Walking Trees: Teaching Teachers in New York City Schools
- Cover of paperback 1995 edition
- Author: Ralph Fletcher
- Publisher: Heinemann
- Publication date: October 1990
- Media type: Print (Paperback)
- Pages: 222
- ISBN: 978-0-435-08536-0
- OCLC: 21442238
- Dewey Decimal: 808/.042/0707471 20
- LC Class: LB1576 .F48 1991

= Walking Trees =

Book by Ralph Fletcher

Walking Trees: Teaching Teachers in New York City Schools is a book by Ralph Fletcher.
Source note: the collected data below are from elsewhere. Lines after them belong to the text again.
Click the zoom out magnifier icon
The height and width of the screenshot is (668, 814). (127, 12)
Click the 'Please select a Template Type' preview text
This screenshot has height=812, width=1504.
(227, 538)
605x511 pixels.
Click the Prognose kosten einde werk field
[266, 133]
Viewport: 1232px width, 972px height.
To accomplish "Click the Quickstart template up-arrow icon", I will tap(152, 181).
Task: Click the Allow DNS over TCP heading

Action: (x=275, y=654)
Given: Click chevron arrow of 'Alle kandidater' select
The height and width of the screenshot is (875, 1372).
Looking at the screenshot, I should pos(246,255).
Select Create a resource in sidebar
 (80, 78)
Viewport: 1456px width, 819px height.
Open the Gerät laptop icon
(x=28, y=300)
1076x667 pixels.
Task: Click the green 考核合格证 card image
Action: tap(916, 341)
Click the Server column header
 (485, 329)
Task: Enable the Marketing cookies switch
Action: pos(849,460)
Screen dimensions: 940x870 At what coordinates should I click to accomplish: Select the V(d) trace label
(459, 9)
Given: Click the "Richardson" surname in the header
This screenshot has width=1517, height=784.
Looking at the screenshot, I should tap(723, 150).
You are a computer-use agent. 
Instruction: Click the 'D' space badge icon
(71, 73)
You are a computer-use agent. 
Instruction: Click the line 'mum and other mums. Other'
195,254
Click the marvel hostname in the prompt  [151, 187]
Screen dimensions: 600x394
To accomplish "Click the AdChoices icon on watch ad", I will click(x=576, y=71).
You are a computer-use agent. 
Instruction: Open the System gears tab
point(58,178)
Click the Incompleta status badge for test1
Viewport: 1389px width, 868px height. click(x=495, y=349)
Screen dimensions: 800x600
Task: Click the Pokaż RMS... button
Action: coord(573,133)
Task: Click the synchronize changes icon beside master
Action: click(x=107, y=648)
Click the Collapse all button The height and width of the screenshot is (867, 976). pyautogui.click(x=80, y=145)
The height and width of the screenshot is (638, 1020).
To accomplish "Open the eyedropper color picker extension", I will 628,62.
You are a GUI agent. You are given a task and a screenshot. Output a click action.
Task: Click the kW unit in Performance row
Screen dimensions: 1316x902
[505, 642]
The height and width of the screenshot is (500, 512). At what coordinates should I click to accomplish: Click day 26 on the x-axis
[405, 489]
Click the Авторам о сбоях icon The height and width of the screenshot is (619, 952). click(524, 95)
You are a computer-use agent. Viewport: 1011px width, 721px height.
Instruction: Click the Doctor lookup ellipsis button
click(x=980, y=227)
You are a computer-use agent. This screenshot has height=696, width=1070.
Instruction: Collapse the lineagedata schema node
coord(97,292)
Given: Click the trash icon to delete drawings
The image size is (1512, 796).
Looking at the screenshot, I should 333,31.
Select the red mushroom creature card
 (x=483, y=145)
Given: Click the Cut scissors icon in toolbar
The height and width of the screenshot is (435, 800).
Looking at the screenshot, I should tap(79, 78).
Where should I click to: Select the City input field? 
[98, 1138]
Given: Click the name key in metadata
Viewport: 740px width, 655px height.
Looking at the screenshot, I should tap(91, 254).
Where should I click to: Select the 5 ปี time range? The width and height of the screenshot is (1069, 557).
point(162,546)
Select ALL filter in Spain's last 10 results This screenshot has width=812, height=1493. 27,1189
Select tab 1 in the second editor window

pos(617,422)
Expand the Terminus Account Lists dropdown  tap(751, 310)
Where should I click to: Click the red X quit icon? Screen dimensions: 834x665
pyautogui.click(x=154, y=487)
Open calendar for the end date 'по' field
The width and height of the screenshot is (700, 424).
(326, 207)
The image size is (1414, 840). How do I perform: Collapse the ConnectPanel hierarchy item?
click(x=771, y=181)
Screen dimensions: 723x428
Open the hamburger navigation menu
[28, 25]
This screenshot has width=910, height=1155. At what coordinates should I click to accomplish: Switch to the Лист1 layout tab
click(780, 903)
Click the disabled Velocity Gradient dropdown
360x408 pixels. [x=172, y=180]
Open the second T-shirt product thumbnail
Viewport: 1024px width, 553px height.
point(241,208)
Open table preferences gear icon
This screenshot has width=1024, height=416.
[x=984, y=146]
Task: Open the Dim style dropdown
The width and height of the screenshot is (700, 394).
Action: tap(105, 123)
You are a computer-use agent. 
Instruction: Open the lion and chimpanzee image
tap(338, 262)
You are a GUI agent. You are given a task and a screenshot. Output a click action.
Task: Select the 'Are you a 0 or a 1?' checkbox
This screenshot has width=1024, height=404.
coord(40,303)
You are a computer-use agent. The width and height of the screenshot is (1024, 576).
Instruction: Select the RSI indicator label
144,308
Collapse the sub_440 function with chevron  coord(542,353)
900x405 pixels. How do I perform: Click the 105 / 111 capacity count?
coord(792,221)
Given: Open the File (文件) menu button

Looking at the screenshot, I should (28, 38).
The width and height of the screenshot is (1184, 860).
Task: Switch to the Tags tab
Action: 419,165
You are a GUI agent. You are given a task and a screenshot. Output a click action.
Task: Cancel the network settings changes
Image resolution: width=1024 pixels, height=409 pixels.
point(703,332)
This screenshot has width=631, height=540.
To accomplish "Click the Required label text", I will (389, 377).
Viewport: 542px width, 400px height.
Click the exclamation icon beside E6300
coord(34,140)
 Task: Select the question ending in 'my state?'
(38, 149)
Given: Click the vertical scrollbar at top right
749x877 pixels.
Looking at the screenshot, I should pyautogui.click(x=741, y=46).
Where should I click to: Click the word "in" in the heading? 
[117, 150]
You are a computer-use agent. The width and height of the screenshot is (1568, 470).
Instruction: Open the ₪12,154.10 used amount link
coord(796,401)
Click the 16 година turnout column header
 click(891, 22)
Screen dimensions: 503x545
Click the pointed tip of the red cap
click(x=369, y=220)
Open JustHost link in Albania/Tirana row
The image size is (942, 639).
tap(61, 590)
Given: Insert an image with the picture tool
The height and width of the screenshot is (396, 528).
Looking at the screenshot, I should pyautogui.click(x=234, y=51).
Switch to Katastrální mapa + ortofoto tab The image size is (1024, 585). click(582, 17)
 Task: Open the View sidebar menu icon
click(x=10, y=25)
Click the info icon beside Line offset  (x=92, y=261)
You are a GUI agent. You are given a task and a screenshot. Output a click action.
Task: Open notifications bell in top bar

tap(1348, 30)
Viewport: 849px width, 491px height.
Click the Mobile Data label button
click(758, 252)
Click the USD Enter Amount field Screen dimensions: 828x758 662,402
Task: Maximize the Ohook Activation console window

It was first published in 1990. It was published again in 1995 under a slightly different title Walking Trees: Portraits of Teachers and Children in the Culture of Schools.

==Summary==
Walking Trees: Teaching Teachers in New York City Schools is the story of Ralph Fletcher's introduction to the New York City school system as a teacher trainer in a writing staff development program.

==Reception==
Brenda Miller Power in her review for Educational Leadership said "Walking Trees is a wonder", she believes that Fletcher has "done a superb job of cataloging in specific ways the difference between a burned-out teacher and a bad teacher" and that "its greatest contribution to our field may be that it helps us begin to ask more of the right kinds of difficult questions". Nancy E. Zuwiyya in her review for Library Journal said that "Fletcher's early encounters often prove frustrating, and his description of a typical uncooperative teacher as a "snarling lump of inertia" will make educators uncomfortable. At the end, Fletcher reveals that not only have the students and teachers learned but he two has acquired a wisdom that he lacked in the beginning." Curriculum Review said that this book was "a funny, hopeful, angry, but most importantly, beautifully written book chronicling one teacher's first year instructing New York City teachers how to teach writing."